Using a proactive stance, Malaysia can identify and address potential issues before they escalate into crises, thereby enhancing agricultural resilience and stability.

Furthermore, instead of solely focusing on short-term fixes, the command centre should compile comprehensive annual reports for the government. These reports should outline strategies to tackle systemic issues within the agricultural sector, including improving seed distribution networks, enhancing market transparency and addressing market monopolies.

Through the introduction of the National Agrofood Policy 2.0, which represents a significant improvement over its predecessor, there is an urgent need for proactive and humanistic implementation. It is essential to address underlying and often overlooked issues within the agricultural sector.

Recognising that agricultural challenges stem from systemic issues rather than the fault of any single sector is crucial. Only through comprehensive reforms can we truly tackle these challenges effectively and ensure the long-term sustainability of our food.

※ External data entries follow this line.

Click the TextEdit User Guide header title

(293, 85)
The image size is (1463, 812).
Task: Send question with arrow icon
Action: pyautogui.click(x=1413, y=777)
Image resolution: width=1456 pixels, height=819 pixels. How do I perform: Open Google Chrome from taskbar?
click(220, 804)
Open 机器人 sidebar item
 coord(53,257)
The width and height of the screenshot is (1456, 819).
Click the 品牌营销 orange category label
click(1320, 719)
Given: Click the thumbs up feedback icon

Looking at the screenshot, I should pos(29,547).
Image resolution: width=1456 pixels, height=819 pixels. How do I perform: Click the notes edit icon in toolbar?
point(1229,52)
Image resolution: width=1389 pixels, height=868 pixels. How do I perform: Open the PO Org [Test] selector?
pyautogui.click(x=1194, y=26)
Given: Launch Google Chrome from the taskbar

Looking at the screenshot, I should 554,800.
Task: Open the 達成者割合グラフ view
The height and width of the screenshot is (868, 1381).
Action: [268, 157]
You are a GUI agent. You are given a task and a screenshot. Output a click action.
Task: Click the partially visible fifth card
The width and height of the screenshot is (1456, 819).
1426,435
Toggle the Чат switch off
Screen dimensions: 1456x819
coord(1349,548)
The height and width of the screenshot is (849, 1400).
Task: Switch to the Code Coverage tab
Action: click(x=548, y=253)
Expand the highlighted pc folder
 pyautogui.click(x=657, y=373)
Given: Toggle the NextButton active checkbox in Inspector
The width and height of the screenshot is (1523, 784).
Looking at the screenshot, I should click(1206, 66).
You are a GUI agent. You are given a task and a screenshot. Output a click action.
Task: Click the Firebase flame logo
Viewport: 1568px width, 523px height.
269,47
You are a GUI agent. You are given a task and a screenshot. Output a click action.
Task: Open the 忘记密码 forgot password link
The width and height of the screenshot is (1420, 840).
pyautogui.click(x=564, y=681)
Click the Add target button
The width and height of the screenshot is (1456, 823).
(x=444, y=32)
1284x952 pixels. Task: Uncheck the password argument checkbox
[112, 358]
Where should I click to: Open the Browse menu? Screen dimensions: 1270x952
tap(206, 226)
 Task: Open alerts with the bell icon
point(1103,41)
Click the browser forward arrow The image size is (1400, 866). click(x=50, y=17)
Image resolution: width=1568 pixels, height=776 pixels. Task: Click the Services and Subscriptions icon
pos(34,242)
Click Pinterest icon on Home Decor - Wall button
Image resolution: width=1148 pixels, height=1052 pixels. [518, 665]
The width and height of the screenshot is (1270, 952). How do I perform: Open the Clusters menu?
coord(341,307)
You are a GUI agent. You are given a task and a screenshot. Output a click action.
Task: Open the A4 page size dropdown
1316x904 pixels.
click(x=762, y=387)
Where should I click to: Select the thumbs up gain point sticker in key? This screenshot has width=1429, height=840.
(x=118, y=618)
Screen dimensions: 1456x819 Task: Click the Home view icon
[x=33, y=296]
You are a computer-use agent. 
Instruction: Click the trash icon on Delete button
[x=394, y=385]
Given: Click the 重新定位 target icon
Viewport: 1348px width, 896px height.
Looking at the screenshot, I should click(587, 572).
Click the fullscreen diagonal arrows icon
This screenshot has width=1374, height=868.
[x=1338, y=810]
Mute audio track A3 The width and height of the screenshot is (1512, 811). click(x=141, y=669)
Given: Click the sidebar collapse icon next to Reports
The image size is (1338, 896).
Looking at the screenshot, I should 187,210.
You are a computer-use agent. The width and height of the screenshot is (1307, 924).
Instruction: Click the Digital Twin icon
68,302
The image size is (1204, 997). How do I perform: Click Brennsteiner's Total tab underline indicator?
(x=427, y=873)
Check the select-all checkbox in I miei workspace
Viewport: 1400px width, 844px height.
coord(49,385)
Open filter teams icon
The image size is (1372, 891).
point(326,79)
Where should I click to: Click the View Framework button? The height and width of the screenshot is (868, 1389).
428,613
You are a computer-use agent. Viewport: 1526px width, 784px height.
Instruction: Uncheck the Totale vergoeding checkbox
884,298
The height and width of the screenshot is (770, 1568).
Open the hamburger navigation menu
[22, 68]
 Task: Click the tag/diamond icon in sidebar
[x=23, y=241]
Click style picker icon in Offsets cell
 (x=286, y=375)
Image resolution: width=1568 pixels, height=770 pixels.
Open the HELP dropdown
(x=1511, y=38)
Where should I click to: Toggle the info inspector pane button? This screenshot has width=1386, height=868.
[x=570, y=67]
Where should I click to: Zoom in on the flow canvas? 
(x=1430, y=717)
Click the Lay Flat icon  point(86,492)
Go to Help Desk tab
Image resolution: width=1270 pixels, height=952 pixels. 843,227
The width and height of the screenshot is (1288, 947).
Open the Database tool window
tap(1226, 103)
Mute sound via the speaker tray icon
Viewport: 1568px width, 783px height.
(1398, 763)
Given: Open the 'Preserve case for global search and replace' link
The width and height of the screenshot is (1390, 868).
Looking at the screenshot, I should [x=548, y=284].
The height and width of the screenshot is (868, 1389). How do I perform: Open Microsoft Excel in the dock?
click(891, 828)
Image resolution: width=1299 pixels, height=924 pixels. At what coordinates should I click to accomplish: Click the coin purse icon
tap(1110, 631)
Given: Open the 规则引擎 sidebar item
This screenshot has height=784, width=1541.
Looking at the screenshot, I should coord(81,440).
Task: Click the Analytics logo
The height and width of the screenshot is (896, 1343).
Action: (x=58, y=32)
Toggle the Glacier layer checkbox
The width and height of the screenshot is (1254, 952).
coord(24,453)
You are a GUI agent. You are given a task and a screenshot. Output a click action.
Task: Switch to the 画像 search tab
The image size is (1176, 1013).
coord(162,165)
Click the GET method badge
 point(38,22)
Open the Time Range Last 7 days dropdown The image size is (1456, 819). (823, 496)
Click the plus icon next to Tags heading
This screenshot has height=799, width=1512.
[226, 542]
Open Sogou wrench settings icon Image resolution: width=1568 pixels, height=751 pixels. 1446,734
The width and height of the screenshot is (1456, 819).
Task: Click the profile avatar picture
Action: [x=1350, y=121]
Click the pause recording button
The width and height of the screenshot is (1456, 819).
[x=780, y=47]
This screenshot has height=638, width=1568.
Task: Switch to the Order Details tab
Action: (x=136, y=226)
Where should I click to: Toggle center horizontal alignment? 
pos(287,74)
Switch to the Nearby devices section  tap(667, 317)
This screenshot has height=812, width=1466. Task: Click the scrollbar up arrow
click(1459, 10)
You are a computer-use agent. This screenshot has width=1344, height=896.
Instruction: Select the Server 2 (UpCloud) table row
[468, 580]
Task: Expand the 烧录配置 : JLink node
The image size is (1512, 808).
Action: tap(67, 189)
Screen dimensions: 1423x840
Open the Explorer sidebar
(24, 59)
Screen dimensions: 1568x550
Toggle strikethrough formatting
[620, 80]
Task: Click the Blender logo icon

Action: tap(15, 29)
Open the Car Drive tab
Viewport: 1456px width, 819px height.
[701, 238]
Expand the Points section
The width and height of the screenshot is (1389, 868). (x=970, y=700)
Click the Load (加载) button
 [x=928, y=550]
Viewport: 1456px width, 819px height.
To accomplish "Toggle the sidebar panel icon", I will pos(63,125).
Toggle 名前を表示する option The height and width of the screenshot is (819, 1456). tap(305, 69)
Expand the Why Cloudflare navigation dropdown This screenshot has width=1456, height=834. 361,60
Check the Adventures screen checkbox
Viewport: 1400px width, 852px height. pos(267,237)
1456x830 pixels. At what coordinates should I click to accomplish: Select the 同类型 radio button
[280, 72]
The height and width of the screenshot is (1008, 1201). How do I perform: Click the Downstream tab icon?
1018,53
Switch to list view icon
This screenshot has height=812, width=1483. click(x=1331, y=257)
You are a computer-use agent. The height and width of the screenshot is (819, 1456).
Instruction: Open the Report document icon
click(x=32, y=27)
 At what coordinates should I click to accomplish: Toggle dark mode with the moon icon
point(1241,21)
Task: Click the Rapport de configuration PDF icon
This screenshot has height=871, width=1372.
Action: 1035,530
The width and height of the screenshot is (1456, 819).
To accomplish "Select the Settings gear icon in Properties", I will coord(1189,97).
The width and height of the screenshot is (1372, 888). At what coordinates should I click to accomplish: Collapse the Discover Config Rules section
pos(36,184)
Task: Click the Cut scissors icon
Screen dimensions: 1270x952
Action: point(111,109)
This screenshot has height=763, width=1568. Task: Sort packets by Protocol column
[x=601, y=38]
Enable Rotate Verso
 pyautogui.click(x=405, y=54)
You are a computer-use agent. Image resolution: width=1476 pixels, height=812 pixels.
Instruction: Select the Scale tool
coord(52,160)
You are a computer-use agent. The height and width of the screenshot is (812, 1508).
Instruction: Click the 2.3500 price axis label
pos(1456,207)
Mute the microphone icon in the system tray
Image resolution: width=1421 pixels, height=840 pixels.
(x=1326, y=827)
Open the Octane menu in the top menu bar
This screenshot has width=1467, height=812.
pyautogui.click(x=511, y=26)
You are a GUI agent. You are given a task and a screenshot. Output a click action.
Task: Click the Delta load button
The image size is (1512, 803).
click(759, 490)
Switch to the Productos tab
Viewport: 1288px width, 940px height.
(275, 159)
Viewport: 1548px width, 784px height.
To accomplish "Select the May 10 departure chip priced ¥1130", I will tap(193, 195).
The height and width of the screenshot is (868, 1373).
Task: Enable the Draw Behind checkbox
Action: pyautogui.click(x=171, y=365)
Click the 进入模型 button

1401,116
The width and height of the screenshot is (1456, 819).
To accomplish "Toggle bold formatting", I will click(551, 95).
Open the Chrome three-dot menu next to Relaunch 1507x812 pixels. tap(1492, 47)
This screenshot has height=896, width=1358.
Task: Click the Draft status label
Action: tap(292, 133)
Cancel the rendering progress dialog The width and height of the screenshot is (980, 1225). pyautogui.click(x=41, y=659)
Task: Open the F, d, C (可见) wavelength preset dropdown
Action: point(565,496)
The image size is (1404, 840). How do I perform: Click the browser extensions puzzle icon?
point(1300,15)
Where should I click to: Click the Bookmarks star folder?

Furthermore, fostering a culture of collaboration and mutual respect between policymakers, researchers and farmers is essential for achieving meaningful progress in food security efforts.

Rather than shifting blame, there should be a concerted effort to work together towards shared goals, with a focus on empowering farmers and strengthening the resilience of our agricultural sector.

The views expressed here are the writer’s own.